Basic Ruby Web Scraping with Nokogiri

This tutorial will show how to create a simple web scraper using Ruby and the library Nokogiri. Nokogiri (鋸) is the Japanese word for a saw. I presume the library was named as such as it functions as a sort of web saw, slicing up the html of a web page allowing you to extract small chunks with your scraper.

I will use the example of a scraper I made to retrieve the movie listings from my local cinema, the DCA. The aim is to create a script that can retrieve the titles and screening dates of all of the scheduled movies.

Determining the pages to scrape

The first step in creating a scraper is to identify the web pages with the content you wish to retrieve.

Here is a screenshot of the cinema section of the DCA’s website.

DCA cinema movie listings

There are pages for “This week”, “Next week”, “26 Dec - 1 Jan” (two weeks ahead) and “Coming soon”.

Some sleuthing of the URLs for each of the pages reveals the following:

  • This week - http://www.dca.org.uk/whats-on/films?from=2016-12-12&to=2016-12-19
  • Next week - http://www.dca.org.uk/whats-on/films?from=2016-12-19&to=2016-12-26
  • 26 Dec - 1 Jan - http://www.dca.org.uk/whats-on/films?from=2016-12-26&to=2017-1-2
  • Coming soon - http://www.dca.org.uk/whats-on/films?from=2017-1-2&to=future

Each URL has HTTP GET parameters for the start and end dates with the names “from” and “to”. The page for movies coming soon simply uses the value “future” to show all remaning movie listings.

It looks like if we use Monday’s date as the “from” parameter and “future” as the “to” parameter we will retrieve a page with all of the movie listings sceduled from this week onwards. Sure enough a quick test proves this is indeed the case.

Installing Nokogiri

Nokogiri may be installed using the same method as any other Ruby Gem:

gem install nokogiri

We can then use Nokogiri by requiring it at the top of our script:

require 'nokogiri'

Coding the scraper

Let’s take a look at the URL we want to scrape:

allMoviesURL = "http://www.dca.org.uk/whats-on/films?from=#{monday.strftime("%Y-%m-%d")}&to=future"

where monday is the date of the start of the current week (see the full source for how monday is calculated)

Now we can retrieve the page using Nokogiri:

page = Nokogiri::HTML(open(allMoviesURL))

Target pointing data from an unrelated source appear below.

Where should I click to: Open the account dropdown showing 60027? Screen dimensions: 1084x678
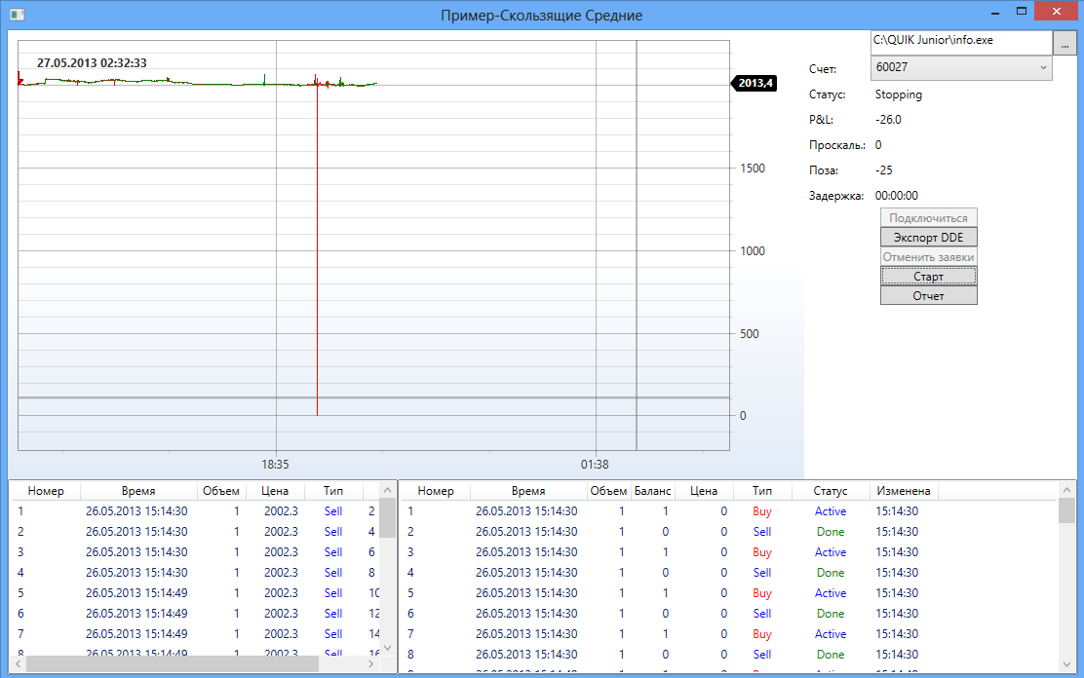[x=960, y=67]
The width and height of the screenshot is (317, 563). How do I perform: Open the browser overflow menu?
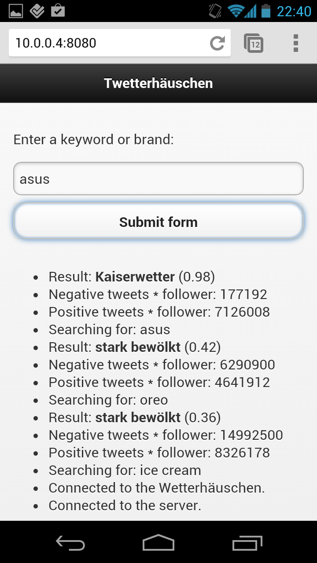295,43
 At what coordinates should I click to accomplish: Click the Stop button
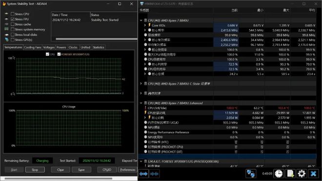tap(35, 170)
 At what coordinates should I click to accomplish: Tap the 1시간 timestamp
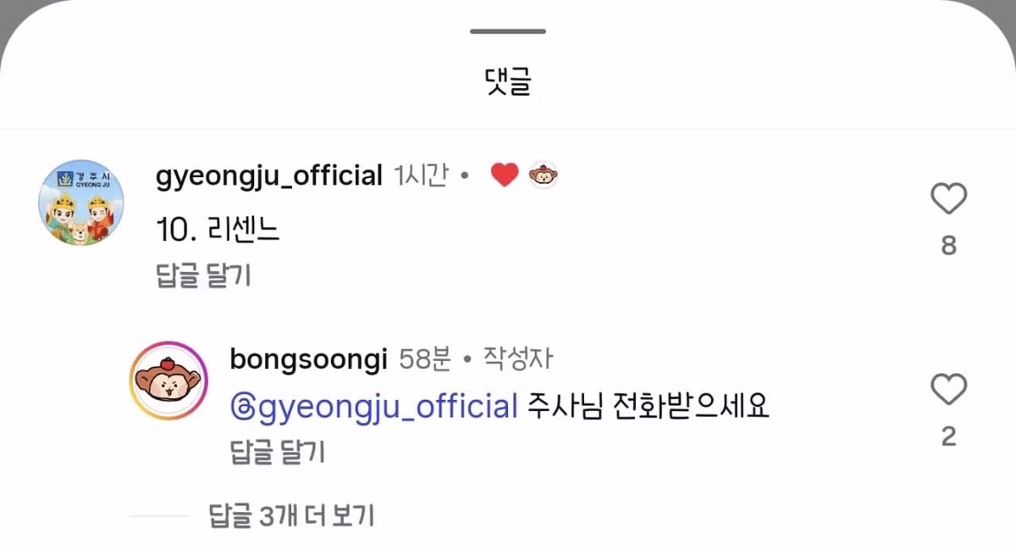point(421,176)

By inspecting the web pages DOM structure using our browser we can see that each movie is contained in a div with the class “event”. We can extract a list of these nodes using Nokogiri’s .css() method which accepts a string representing a css selector as an argument:

movieListingNodes = page.css('.event')

Those familiar with jQuery will recognise the similarity to selecting DOM nodes using the jQuery object with a css selector in JavaScript e.g.

$('.event')

Going back to the inspector we can hover over each piece of information we wish to extract and construct a css selector to retrieve this from the event nodes.

We then encapsulate these extractions into a function for parsing a movie listing node into a data structure:

def parseMovie(movieListingNode)
	titleNode = movieListingNode.css('.info')
	directorNode = movieListingNode.css('.subheading')
	dateNode = movieListingNode.css('.date')

	title = titleNode[0].text
	title.strip!
	title = title.sub(/\n\(.*\)/, '')

	director = directorNode[0].text

	date = dateNode[0].text

	return MovieListing.new(title, director, date)
end

We can then parse all of the listings and print them to the terminal:

movieListings = []
movieListingNodes.each { |movieListingNode| movieListings << parseMovie(movieListingNode) }

movieListings.each { |movieListing| puts movieListing }

Running the scraper

Running the scraper yields the following output:

From the list it looks like I’ll be seeing Rogue One and couldn’t pass up the opportunity to see the original Ghost in the Shell on the big screen!

Conclusion

This post has shown a basic workflow for creating a web scraper.

  1. Identify the pages with the data you wish to retrieve.
  2. Use the browser’s inspector to determine the location of the data within the DOM.
  3. Create CSS selectors that represent the desired nodes.
  4. Use the CSS selectors to scrape the data.

The full code for the scraper is located on my Github account.